**EXTRACTED TEXT**
>> BEGIN
This means the total number of parameter combinations is 5 x 1 x 9 = 45.

There are 5 trajectories (simulations) for each parameter combination, so the total number of trajectories is 5 x 45 = 225.

In [None]:
# The length of of the training dataset should be < 225
len(trainset)

Fields available in the data: concentration (scalar field), velocity (vector field), orientation tensor (tensor field), strain-rate tensor (tensor field).

TODO: what does this mean?

In [None]:
# D_xx is 2nd order derivative of the x component of the velocity field
# E_xx
trainset.metadata.field_names

In [None]:
# Look at the available fields
field_names = [
    name for group in trainset.metadata.field_names.values() for name in group
]
field_names

In [None]:
# If we have set the n_steps_input to 81, the shape of the input fields should be (81, 256, 256, 11)
# So we have 81 time steps and for each of 11 fields a 256 x 256 grid which could be viewed as a 2D image
trainset[174]['input_fields'].shape

The most important elements are `input_fields` and `output_fields`.

They represent the time-varying physical fields of the dynamical system and are generally the input and target of our models.

In [None]:
# As well as the input_fields, we have:    (note: will only include output_fields if n_steps_output > 0)
trainset[174].keys()

## Visualise the data

Let's create an animation of the concentration field for a single simulation across all timesteps.

In [None]:
# Create a function to animate simulation images

def animate_simulation(simulation, start_frame = 0, interval=200):
    """
    Function to animate a 3D simulation using matplotlib.
    Args:
        simulation (numpy.ndarray): A 3D numpy array of shape (num_frames, height, width).
                                    The first dimension represents the time steps.
    """

    # Get the minimum and maximum values for color scaling
    vmin = np.nanmin(simulation)
    vmax = np.nanmax(simulation)

    # Create a figure and axis for the animation
    fig, ax = plt.subplots(figsize=(6, 6))

    # Add the first frame
    num_frames = simulation.shape[0]
    img = ax.imshow(
        simulation[start_frame],
        cmap='RdBu_r',
        origin="upper",
        interpolation="none", # no smoothing or blending between pixels
        vmin=vmin,
        vmax=vmax
    )
    ax.axis("off")

    # Function to update the frame
    def update(frame):
        img.set_data(simulation[frame])
        ax.set_title(f"Timestep: {frame + 1} of {num_frames}")
        return img,

    # Create the animation
    ani = animation.FuncAnimation(
        fig,
        update,
        frames=range(start_frame, num_frames),
        interval=interval
    )

    # Convert animation to HTML
    html_anim = HTML(ani.to_jshtml())
    plt.close(fig)  # Prevents static image display
    return html_anim

In [None]:
# Choose a random index to get a simulation/trajectory to visualise
simulation_4d = trainset[40]
# Create a 3D array for the simulation run to pass to the visualisation
conc_index = field_names.index("concentration")
>> END
**RAW DATA**
>> BEGIN
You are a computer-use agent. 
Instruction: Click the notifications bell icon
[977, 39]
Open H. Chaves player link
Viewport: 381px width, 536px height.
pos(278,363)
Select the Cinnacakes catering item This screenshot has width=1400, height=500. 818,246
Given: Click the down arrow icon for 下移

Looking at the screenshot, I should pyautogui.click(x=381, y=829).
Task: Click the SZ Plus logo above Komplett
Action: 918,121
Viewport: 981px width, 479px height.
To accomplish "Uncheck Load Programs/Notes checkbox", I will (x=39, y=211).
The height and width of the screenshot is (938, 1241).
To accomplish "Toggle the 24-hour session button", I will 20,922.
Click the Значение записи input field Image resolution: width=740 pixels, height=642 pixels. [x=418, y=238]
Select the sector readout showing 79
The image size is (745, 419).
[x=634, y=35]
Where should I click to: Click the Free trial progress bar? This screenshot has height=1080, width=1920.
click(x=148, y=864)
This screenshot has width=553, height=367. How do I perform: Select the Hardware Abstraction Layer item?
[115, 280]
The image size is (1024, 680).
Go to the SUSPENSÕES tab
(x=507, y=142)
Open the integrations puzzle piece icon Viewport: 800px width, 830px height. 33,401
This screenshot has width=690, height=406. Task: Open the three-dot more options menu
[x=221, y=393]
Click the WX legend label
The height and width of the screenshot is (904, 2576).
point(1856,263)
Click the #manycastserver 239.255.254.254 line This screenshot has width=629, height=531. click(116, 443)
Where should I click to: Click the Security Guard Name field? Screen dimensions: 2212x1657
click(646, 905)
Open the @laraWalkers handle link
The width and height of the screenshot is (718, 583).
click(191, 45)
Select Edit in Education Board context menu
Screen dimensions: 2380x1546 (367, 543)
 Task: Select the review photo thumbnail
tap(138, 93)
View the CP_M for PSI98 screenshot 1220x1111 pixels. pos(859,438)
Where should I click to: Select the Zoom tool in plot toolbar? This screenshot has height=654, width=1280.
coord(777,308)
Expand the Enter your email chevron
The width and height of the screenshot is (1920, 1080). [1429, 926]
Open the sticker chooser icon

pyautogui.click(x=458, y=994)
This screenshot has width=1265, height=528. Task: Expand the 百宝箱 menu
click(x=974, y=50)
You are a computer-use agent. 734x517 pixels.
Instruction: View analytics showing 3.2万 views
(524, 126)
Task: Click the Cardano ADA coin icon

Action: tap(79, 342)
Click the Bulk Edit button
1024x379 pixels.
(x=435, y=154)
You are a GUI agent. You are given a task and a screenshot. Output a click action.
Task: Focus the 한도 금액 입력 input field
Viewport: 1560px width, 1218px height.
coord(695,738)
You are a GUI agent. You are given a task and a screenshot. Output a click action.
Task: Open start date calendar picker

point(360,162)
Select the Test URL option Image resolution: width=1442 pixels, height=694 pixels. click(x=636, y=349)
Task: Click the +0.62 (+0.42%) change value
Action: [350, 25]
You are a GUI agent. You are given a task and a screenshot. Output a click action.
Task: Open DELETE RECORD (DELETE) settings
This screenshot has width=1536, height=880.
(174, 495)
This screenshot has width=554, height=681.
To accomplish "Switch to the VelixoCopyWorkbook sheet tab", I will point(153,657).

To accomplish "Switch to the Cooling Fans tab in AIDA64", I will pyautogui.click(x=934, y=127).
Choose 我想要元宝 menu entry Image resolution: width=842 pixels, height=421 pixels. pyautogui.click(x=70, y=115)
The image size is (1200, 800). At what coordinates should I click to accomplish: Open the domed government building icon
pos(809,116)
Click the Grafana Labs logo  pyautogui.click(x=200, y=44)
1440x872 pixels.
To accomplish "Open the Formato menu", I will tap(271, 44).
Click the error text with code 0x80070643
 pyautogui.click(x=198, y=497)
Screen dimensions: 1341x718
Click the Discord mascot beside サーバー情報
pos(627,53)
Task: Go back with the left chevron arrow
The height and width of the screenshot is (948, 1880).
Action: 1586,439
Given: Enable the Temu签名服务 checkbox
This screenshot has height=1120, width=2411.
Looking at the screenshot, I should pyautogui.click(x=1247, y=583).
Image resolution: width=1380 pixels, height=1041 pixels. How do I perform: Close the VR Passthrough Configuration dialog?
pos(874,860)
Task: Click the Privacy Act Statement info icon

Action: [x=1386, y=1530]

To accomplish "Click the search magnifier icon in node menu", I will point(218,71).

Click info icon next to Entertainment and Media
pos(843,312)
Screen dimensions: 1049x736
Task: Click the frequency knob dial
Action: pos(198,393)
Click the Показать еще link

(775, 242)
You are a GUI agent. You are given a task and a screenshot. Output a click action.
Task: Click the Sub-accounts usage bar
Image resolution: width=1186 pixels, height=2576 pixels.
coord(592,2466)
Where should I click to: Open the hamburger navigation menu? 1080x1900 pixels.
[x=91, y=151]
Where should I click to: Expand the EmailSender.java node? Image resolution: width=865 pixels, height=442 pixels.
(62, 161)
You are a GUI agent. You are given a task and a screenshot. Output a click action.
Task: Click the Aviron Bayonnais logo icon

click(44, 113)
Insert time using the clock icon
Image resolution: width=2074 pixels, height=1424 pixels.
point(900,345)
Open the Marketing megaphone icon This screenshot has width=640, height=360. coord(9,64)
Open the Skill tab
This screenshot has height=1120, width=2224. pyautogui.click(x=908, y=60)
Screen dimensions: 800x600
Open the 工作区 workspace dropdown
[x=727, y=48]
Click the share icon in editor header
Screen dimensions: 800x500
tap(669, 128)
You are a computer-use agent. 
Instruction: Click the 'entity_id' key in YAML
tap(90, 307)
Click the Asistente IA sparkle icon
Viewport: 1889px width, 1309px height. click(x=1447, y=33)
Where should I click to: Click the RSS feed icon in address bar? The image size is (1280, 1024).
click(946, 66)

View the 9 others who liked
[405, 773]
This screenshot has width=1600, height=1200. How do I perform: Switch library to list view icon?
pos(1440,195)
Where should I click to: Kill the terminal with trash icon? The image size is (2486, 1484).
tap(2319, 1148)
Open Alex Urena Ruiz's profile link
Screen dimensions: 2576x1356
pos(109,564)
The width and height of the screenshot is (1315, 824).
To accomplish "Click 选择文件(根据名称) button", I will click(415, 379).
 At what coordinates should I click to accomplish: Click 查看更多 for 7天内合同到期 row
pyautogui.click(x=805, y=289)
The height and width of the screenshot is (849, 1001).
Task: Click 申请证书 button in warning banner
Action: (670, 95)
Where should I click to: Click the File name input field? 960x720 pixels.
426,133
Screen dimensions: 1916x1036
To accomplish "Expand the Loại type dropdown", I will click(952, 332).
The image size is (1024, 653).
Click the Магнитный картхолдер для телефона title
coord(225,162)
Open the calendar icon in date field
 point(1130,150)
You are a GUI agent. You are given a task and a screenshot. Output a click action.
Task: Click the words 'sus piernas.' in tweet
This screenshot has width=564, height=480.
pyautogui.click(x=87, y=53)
>> END
**YOUR GOAL**
According to the notebook excerpt, what is the total number of trajectories? The material comes from a separate source.

**FINAL ANSWER**
225 trajectories (5 for each of the 45 parameter combinations).